Although the report was not as bad as the forecasts suggested, it is important to recognize that inflation remains well above the policy target, with tariff-related impacts only starting to be revealed. In fact, some of the sectors of the economy that are particularly exposed to tariff-related price increases did show some upward pressure in the September data, with furniture and apparel prices rising 0.9% and 0.7%, respectively. While the disinflationary trend in shelter offset this pressure in the September report, this is something to watch carefully and could make for a more uncertain policy path in 2026.
How has recent inflation data affected bond markets and your economic outlook?
An immediate bond market reaction to the softer inflation data was as expected: Yields fell across the yield curve. Importantly, however, yields had been falling even before the release of the benign inflation data with the U.S. 10-year Treasury yield slipping below 4%. The bond market is not only forecasting a series of interest rate cuts but also an economy that is slowing down — although avoiding a recession. Both nominal and inflation-adjusted 10-year Treasury yields have fallen during the month of October, aligned with our own outlook for a U.S. soft landing. Although we remain vigilant around the upside risk to inflation related to tariff influences, our base case calls for more moderate inflation with a slowdown of growth, which allows the Fed to continue to modify monetary policy.
What is driving equity market moves?
The U.S. risk asset market reaction to the inflation data was bullish all around, particularly in the growth sectors of the equity market where the tech-heavy Nasdaq rose by over 1%. Friday’s momentum took major averages to record closes to cap off a positive week of returns.
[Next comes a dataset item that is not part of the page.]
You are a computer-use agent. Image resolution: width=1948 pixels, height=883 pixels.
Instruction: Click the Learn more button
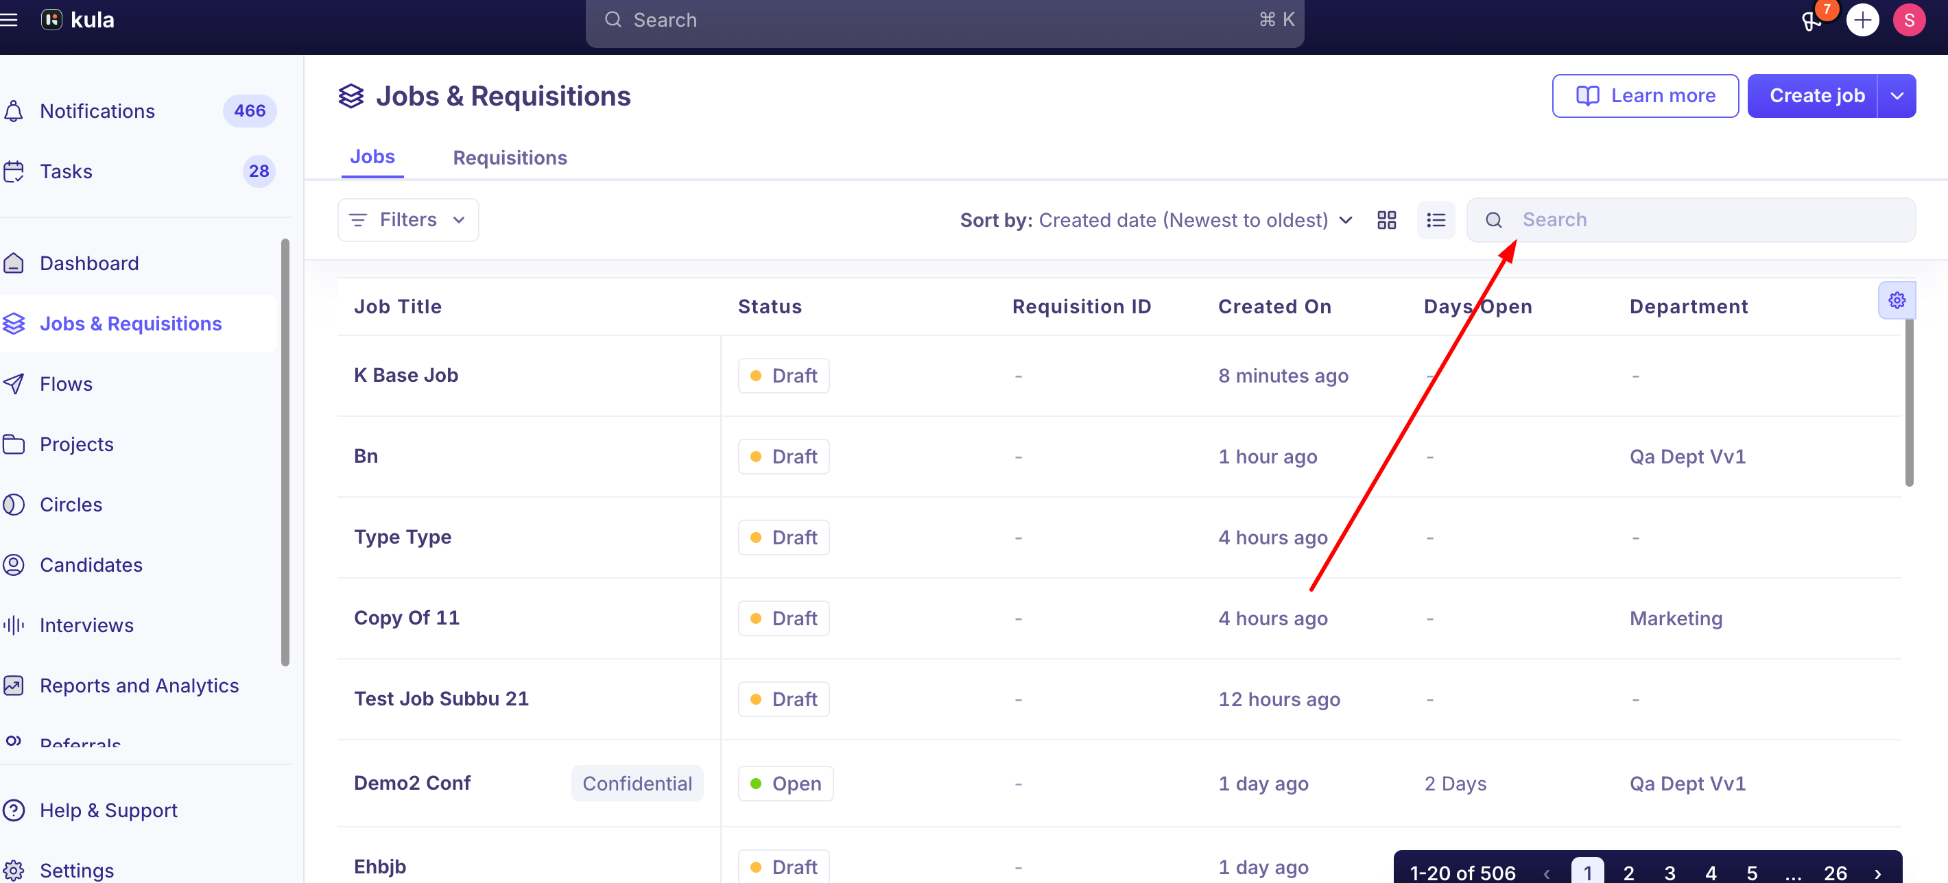(1645, 96)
Along with the positive response to inflation data, investors are also reacting to a very solid earnings season where corporate results have generally surprised to the upside and led analysts to increase the blended earnings growth rate by 1% since the start of the season. With roughly 30% of the S&P 500 having reported earnings so far — and over 80% beating consensus expectations — we look to be on track for a fourth consecutive quarter of double-digit growth.